On the delegation clause, the court held that the language – providing that “an arbitrator will decide any question about whether a claim or dispute must be arbitrated” – fell short of the “clear and unmistakable” standard required to delegate threshold arbitrability issues away from the court. The court contrasted the agreement with the provision upheld in Aanderud v. Superior Court (2017) 13 Cal.App.5th 880, 892, where the clause explicitly covered “the interpretation, validity, or enforceability” of the agreement and incorporated specific JAMS rules that expressly assigned arbitrability to the arbitrator. Here, the clause said nothing about enforceability, unconscionability, or interpretation of the agreement itself, and the JAMS reference included no link to or copy of the applicable rules. Drawing on the reasoning in Ajamian v. CantorCO2e, L.P. (2012) 203 Cal.App.4th 771, 783, the court explained that when delegation language is susceptible to multiple reasonable interpretations — one covering only substantive disputes and the other reaching threshold enforceability questions — the ambiguity cannot satisfy the heightened “clear and unmistakable” standard.
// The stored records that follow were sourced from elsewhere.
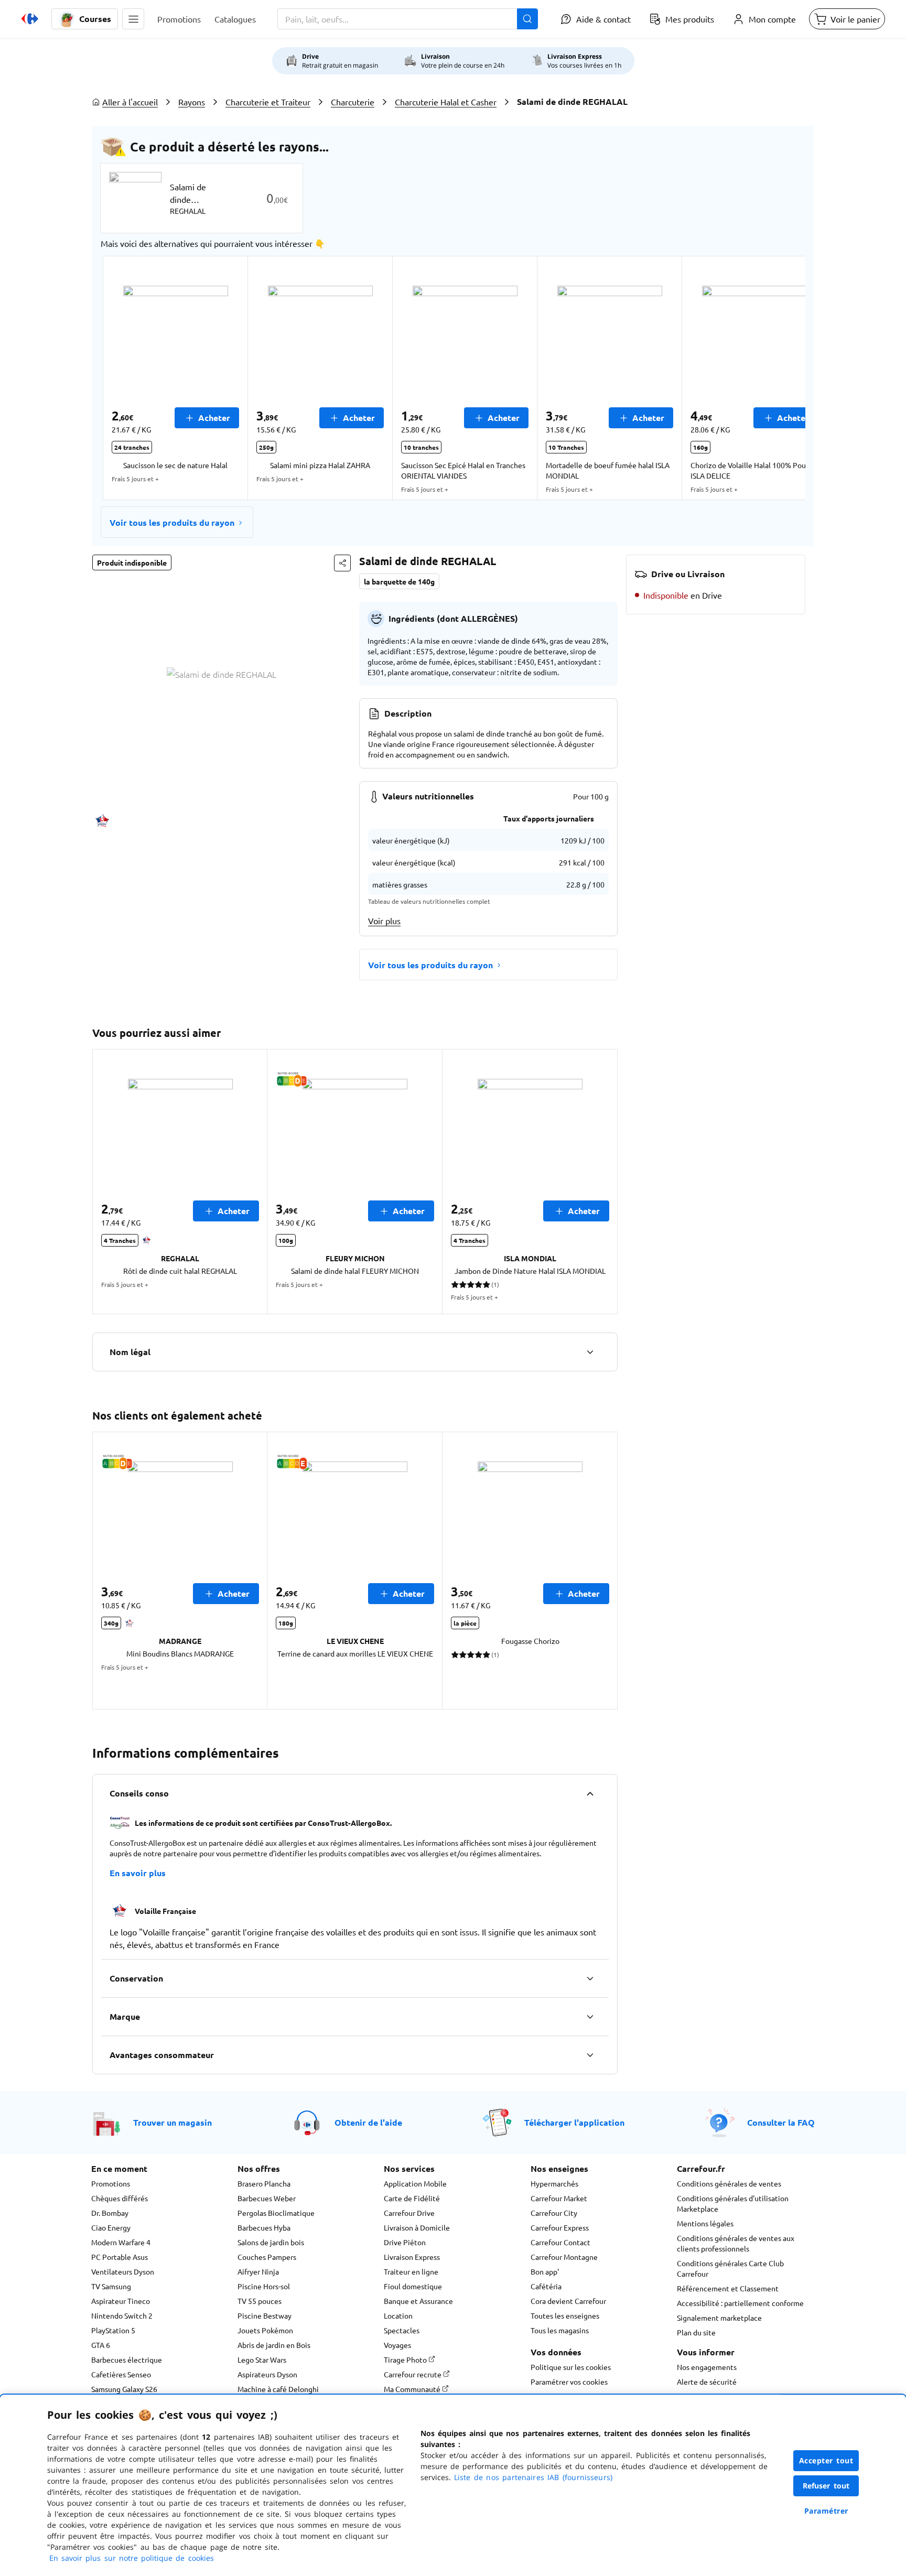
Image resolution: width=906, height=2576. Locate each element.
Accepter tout (826, 2460)
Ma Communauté (413, 2389)
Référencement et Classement (728, 2288)
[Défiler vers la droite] (780, 378)
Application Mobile (415, 2183)
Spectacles (401, 2330)
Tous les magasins (560, 2330)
On the FAA preemption issue, the court held that the phrase “in accordance with the Federal Arbitration Act” did not expressly designate the FAA’s procedural provisions as controlling. Relying on the California Supreme Court’s holdings in Cronus Investments, Inc. v. Concierge Services (2005) 35 Cal.4th 376, Cable Connection, Inc v. DIRECTV, Inc. (2008) 44 Cal.4th 1334, and most recently Quach v. California Commerce Club, Inc. (2024) 16 Cal.5th 562, 582, the court reaffirmed that the California Arbitration Act’s procedural rules – including section 1281.2, subdivision (c) – apply by default in state court proceedings, and parties must use express language to opt out of them in favor of the FAA’s procedural framework. The court acknowledged the contrary result in Rodriguez v. American Technologies, Inc. (2006) 136 Cal.App.4th 1110, where the phrase “pursuant to the FAA” was found sufficient, but disagreed with that reasoning, finding it inconsistent with the principle that a departure from the default CAA framework requires more exacting language. Following Valencia v. Smyth (2010) 185 Cal.App.4th 153, 177, the court concluded the agreement implicitly incorporated the CAA’s procedural provisions, leaving the trial court free to apply section 1281.2, subdivision (c), to keep all claims together and avoid conflicting rulings.

Because these two holdings disposed of the appeal, the court did not reach the parties’ remaining arguments regarding unconscionability or whether Raymond’s statutory right to trial preference would independently override arbitration.